(Entries taken from a collection)
--------
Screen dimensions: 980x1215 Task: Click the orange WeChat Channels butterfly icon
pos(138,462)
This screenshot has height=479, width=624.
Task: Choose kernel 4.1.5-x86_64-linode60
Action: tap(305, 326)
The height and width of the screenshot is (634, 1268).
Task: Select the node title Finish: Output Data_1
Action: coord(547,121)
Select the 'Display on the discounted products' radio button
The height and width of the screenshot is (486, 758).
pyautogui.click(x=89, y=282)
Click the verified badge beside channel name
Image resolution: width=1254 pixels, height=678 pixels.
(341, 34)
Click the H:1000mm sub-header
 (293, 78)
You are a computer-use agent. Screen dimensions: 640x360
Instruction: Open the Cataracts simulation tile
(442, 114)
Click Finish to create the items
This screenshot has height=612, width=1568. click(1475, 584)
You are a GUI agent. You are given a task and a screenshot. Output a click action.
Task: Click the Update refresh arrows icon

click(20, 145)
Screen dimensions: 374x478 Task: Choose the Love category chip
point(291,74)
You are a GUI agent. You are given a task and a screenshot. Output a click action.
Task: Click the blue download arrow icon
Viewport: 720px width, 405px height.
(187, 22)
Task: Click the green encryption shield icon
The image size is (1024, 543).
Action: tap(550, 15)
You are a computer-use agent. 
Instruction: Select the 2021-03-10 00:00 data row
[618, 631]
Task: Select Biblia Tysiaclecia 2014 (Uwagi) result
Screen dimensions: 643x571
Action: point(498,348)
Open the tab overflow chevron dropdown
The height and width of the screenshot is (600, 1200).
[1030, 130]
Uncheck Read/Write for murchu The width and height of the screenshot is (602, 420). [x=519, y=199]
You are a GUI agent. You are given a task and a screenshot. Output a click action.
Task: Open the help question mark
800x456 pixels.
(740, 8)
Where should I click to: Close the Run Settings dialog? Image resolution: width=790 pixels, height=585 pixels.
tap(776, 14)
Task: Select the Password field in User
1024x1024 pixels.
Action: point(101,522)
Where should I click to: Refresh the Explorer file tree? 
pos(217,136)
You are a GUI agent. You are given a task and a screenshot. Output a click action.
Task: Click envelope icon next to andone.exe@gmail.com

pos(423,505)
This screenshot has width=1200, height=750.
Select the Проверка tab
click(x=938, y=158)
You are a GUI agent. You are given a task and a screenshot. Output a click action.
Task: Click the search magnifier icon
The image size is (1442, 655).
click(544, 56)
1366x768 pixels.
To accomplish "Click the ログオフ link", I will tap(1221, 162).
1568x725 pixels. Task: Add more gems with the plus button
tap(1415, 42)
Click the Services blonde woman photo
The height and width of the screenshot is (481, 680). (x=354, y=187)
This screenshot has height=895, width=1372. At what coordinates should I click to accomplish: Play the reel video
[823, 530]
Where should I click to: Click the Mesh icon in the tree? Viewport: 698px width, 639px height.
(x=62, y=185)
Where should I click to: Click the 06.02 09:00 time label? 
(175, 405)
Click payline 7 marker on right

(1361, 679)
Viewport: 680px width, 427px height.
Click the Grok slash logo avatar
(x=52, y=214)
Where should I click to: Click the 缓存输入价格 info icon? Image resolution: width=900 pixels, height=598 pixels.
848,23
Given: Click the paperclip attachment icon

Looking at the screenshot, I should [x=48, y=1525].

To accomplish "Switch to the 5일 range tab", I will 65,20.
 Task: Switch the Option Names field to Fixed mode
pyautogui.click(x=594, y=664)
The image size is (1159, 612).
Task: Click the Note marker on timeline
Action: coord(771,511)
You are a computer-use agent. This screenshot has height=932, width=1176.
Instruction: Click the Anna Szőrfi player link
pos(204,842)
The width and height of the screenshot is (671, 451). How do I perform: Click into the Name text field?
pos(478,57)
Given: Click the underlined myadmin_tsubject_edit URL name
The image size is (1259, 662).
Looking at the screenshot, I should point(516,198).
--------
- Problem statement -
Set down exactly the line with "Where should I click to: Click the Mesh" and each line after it up to the end of the records, adding nothing.

- Task solution -
Where should I click to: Click the Mesh icon in the tree? Viewport: 698px width, 639px height.
(x=62, y=185)
Where should I click to: Click the 06.02 09:00 time label? 
(175, 405)
Click payline 7 marker on right

(1361, 679)
Viewport: 680px width, 427px height.
Click the Grok slash logo avatar
(x=52, y=214)
Where should I click to: Click the 缓存输入价格 info icon? Image resolution: width=900 pixels, height=598 pixels.
848,23
Given: Click the paperclip attachment icon

Looking at the screenshot, I should [x=48, y=1525].

To accomplish "Switch to the 5일 range tab", I will 65,20.
 Task: Switch the Option Names field to Fixed mode
pyautogui.click(x=594, y=664)
The image size is (1159, 612).
Task: Click the Note marker on timeline
Action: coord(771,511)
You are a computer-use agent. This screenshot has height=932, width=1176.
Instruction: Click the Anna Szőrfi player link
pos(204,842)
The width and height of the screenshot is (671, 451). How do I perform: Click into the Name text field?
pos(478,57)
Given: Click the underlined myadmin_tsubject_edit URL name
The image size is (1259, 662).
Looking at the screenshot, I should point(516,198).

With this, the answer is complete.